Tabii ki gündemimize alıyoruz. Ama bu gündemimizin tamamı değil; çünkü Türkiye'nin ciddi sıkıntıları var. Bugün barış sürecinin temelini oluşturan şey ekonomidir. Barış sürecinin devam etmesi için ekonominin iyileşmesi gerekiyor. Gündemlerimizin en başında ekonomi var. Kadın siyaset temsili hakeza öyle. Dolayısıyla ne varsa gündemde, o bizim gündemimizde de var.
Ama komisyonlarda birebir ne konuşulduğunu bilmiyoruz. Çünkü komisyonda değiliz. Sadece medyaya yansıyan kadarını biliyoruz. Ama tekrar ediyorum: Bu süreç “O bunu konuştu, şu bunu konuştu” diye yürütülmemeli. Hükümetin bu süreçteki yol haritasını, hukuksal ve toplumsal olarak ne yapacağını ortaya koyması gerekiyor. Biz de bunun üzerinden ne yapmamız gerektiğini belirleyebiliriz.
Bizim mantığımız “Bunu hükümet, AK Parti yapmasın” değil. Kim yaparsa yapsın, bu ülkeye ve çocuklarına fayda sağlayacaksa biz destekleriz. Hükümet yanlıştan dönerse, bu hepimizin yararınadır. Biz de sorumluluk alırız. Ama neyin sorumluluğunu aldığımızı bilmemiz gerekir. Ben bir siyasi partiyim, STK değilim. Politika üretmek zorundayım. Hamasi söylemlerle vakit kaybedemeyiz.

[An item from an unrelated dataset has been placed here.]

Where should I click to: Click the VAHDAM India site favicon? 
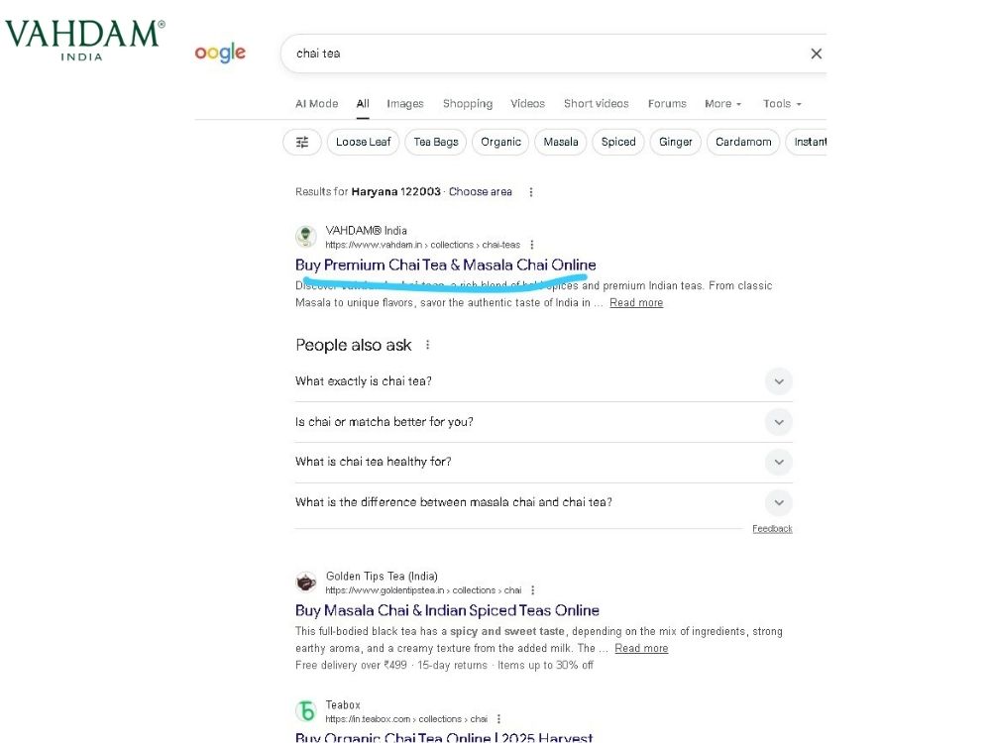[x=306, y=237]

Bu yüzden başından beri Genel Başkanımız, vekillerimiz ve bizler sürecin nasıl yürüyeceğinin açıklanması gerektiğini söyledik. Bunun üzerinden konuşmak gerekir. Diğer türlüsü, toplum ve STK’lar konuşmaya devam etmeli, biz ise politika üretmeliyiz. Bunun için hükümetin ne yapacağını netleştirmesi gerekiyor.
*Burada politika üretmekten kastınız, sürecin hızlanması ve somut adımlar noktasında bir netlik oluşması mıdır?
Kesinlikle. Politika budur zaten. Türkiye’de politika deyince gençler, “iki laklak yapıyorlar” diye küçümsüyor. Biz öyle bakmıyoruz. Biz politikayı vatandaşımıza hizmet olarak görüyoruz. Bu hizmet de “yapacağım, edeceğim” değil; “yaptım, ettim” cümleleriyle ölçülür.
Barış sürecinin devam etmesi için doğudan batıya, kuzeyden güneye tüm illerde kaynakları üretime dönüştürüp halkla paylaşmamız gerekir. Konuşmamız gereken de budur.
Ayrıca bu süreçte hukuki olarak veya fiziki olarak işin içinde olanlar, şehit ve gazi aileleri… Onların durumu da çözülmek zorundadır. Devlet bir dönemde insanlara “gidin, ölün ya da gazi olun” dedi. Öte yandan silahlı mücadeleye katılanlar da aynı şekilde büyük bedeller ödedi. Bunların hepsi masada ele alınmalı. Şehit ve gazi ailelerinin bu sürece katılımını sağlamak için ne yapılacak? Bunların cevabını hükümet vermedikçe diğer konuşmalar boşa düşer.
*Süreçte bir yılı geride bırakıyoruz. Partinizin bu konudaki çalışmaları oluyor mu? Diğer siyasi partilerin kadın yapılarıyla ortaklaşmalarınız oldu mu? Olması gerektiğini düşünüyor musunuz?
Biz teşkilatlarımız üzerinden her defasında barışın nasıl sağlıklı yürüyeceğini ortaya koyuyoruz. İl, ilçe, mahalle teşkilatlarımız bu konuda çalışma yapıyor. Diğer siyasi partilerin kadın kollarıyla bir araya geldiğimizde de bu konular konuşuluyor. Ama tekrar edeyim: Ben bir STK değilim, siyasi partiyim. Politika üretmek zorundayım. Ortaya konulmamış bir politika için çalıştay yapmam doğru değil.
Ama davet edildiğimiz çalıştaylara katılmaya gayret ediyoruz. Hem söyleyecek sözümüz varsa ifade edelim, hem de dinleyelim diye. Türkiye’deki kadınların barış elçiliğini sürdürdüklerine yürekten inanıyorum.
Bizim ektiğimiz tohumlar… Bazısı buğdaydır, yazın ürününü alırız. Bazısı elma ağacıdır, 2–3 sene sonra meyvesini alırız. Bazısı çamdır, 10 yıl sonra… Bazısı gürgendir, belki 100 yıl sonra ürün verir. Ama biz tohumu ekmekle mükellefiz. Bunu siyasette de, toplumda da, sivil toplumda da yapmaya devam edeceğiz. Elimizden geleni değil, gereğini yapacağız.